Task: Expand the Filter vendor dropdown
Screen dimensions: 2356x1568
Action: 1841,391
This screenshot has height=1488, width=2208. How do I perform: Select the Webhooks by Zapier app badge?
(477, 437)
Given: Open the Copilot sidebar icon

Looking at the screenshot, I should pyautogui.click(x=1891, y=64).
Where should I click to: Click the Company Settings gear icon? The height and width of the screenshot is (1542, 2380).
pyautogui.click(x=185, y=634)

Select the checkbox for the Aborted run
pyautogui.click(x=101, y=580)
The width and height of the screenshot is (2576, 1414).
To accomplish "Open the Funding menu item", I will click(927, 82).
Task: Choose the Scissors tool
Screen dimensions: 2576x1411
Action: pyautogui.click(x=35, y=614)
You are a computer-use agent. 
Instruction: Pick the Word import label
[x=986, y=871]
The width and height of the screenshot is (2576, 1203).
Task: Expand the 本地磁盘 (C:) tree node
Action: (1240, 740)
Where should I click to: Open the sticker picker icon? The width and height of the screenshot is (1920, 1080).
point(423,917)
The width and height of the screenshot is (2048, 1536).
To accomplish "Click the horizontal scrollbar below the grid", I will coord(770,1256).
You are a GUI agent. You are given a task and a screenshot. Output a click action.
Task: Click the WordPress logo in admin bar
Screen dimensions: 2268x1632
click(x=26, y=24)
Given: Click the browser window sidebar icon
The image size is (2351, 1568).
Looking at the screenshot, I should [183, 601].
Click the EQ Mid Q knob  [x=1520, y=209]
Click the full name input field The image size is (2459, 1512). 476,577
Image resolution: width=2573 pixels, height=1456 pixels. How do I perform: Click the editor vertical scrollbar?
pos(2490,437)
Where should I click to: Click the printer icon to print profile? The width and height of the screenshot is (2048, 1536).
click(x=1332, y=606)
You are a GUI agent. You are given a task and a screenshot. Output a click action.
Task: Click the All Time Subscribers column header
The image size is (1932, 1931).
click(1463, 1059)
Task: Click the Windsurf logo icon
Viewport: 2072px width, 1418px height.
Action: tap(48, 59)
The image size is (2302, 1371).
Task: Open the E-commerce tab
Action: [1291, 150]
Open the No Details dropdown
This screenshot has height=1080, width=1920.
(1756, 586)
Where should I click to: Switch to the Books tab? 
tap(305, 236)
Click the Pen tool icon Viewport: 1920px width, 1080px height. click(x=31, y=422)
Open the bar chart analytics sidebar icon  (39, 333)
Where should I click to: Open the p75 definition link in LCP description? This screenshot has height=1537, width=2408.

Action item
Within the listing above, filter for lines holding the string "will" and copy each one.

Exercise output
To accomplish "Open the Funding menu item", I will click(927, 82).
To accomplish "Click the horizontal scrollbar below the grid", I will coord(770,1256).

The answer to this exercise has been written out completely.